Fine-mapping genomic loci refines craniofacial malformation risk genes

Craniofacial malformation is a highly heritable birth defect with a multifactorial genomic architecture. Although the largest published genome-wide association study has pinpointed 64 loci associated with abnormal craniofacial morphogenesis, the causal variants and effector genes embedded within these intervals remain unresolved. Here we employed an integrated suite of statistical and functional fine-mapping approaches to these loci and prioritized 17 likely causal single-nucleotide substitutions for craniofacial malformation. We assigned these variants to target genes and interrogated their probable regulatory impact by merging sequence annotations, cranial neural crest-cell chromatin maps, craniofacial tissue quantitative trait loci and rare-variant exome data from affected neonates.
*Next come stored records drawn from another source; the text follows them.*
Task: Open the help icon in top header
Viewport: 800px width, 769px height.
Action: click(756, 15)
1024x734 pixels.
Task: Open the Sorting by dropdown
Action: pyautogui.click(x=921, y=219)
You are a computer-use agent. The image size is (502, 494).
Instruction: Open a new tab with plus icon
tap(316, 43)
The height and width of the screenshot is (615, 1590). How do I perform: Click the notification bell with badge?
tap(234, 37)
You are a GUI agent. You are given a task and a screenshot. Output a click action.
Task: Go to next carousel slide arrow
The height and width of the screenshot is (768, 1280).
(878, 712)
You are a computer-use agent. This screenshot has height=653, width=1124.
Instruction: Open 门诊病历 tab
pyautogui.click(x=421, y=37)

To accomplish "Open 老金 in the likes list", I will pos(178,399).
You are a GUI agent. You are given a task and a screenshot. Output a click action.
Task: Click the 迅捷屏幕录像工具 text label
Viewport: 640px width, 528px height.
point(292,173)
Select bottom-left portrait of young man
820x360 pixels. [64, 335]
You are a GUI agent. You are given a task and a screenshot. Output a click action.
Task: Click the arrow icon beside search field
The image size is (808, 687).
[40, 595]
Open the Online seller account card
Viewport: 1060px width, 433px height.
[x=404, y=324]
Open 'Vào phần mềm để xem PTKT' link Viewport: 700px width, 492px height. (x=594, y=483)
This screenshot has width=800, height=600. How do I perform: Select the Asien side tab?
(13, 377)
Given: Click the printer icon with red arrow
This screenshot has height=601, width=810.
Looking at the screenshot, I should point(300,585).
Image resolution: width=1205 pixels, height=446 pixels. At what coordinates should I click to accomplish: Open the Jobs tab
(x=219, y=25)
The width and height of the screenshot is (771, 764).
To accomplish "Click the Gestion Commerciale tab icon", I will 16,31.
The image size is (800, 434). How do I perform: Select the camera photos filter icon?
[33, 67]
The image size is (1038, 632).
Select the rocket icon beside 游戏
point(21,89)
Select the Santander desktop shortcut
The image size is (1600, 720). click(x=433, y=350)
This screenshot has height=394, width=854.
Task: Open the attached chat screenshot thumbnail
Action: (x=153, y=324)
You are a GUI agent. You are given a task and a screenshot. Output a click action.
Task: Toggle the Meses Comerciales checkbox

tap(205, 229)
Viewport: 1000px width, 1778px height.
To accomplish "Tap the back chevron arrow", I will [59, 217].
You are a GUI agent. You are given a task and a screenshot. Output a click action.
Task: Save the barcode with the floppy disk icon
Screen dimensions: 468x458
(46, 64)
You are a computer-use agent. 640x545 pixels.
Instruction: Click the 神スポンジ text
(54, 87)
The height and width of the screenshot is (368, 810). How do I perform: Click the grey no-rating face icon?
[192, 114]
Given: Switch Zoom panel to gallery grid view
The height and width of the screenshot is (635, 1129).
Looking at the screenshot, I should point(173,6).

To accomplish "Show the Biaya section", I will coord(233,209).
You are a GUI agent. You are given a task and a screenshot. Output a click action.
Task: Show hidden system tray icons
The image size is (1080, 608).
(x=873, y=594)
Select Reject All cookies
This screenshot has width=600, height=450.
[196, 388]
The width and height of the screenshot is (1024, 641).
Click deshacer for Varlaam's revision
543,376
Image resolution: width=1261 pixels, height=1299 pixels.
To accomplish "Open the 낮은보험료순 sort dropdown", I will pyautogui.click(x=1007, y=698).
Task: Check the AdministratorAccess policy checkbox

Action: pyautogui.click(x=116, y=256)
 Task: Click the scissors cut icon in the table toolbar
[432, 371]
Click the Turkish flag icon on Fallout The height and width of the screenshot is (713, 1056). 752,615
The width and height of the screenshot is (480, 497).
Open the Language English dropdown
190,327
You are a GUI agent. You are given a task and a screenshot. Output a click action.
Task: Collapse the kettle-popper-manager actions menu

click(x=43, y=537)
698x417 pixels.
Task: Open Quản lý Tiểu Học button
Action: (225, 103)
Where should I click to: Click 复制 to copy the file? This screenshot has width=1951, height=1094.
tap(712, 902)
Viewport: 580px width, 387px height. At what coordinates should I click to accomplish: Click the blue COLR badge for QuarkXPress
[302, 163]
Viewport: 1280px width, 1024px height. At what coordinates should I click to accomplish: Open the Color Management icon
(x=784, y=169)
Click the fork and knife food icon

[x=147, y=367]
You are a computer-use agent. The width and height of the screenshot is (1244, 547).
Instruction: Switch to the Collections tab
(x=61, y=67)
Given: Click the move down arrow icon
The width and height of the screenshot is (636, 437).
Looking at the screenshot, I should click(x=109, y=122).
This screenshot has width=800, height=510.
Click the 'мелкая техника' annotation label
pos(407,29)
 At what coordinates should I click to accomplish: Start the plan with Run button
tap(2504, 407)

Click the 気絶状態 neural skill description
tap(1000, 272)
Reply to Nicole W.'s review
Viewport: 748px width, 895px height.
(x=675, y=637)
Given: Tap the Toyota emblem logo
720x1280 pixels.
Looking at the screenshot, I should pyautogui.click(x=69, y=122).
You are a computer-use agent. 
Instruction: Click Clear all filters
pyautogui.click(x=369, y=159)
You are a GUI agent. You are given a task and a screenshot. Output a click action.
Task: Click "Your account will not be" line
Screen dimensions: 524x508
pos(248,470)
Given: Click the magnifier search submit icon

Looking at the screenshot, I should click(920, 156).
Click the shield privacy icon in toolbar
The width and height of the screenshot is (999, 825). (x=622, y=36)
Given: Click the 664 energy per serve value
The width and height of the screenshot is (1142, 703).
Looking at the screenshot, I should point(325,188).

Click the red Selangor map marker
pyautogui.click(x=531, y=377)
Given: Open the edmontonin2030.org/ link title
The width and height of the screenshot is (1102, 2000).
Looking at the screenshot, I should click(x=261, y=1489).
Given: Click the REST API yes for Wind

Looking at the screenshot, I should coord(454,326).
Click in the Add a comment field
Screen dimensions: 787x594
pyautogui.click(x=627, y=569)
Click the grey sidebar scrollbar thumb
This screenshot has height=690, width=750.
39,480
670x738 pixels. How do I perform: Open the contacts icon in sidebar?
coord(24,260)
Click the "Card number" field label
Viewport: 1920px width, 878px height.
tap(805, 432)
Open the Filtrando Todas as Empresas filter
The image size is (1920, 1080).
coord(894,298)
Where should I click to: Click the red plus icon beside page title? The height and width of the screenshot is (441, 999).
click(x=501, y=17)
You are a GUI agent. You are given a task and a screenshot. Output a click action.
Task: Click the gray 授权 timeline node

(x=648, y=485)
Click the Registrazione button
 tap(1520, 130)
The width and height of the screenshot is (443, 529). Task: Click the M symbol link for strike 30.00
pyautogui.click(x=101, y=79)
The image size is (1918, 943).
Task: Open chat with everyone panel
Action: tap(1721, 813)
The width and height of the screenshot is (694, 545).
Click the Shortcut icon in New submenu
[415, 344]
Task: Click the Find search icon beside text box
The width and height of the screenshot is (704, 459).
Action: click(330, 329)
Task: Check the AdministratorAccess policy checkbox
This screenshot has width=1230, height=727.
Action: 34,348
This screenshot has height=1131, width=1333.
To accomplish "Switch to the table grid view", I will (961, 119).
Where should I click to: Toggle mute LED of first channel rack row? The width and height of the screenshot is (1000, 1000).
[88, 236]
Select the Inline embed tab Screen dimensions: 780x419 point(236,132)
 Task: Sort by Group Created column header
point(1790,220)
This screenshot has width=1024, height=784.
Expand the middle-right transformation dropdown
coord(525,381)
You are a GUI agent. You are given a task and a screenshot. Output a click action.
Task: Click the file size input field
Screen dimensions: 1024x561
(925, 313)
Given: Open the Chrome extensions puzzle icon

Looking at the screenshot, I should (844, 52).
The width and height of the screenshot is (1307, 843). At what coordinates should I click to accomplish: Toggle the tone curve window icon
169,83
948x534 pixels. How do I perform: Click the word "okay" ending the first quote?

Convergent evidence highlighted genes governing epithelial–mesenchymal interactions and osteochondral patterning, including IRF6, FGFR2, SOX9, PAX7, MSX1, TP63, RUNX2, COL2A1, ALX4, EDN1, GRHL3, WNT9B, BMP4, TGFBR2 and TFAP2A, among others, as mediators of pathogenesis. These candidates comprise a tractable set for mechanistic interrogation in organoid and in vivo models aimed at uncovering developmental pathways and therapeutic leverage points. Finally, we show that fine-mapping effect estimates enhance the predictive accuracy of polygenic risk scores for craniofacial malformation across ancestries and present a streamlined high-throughput pipeline for variant refinement.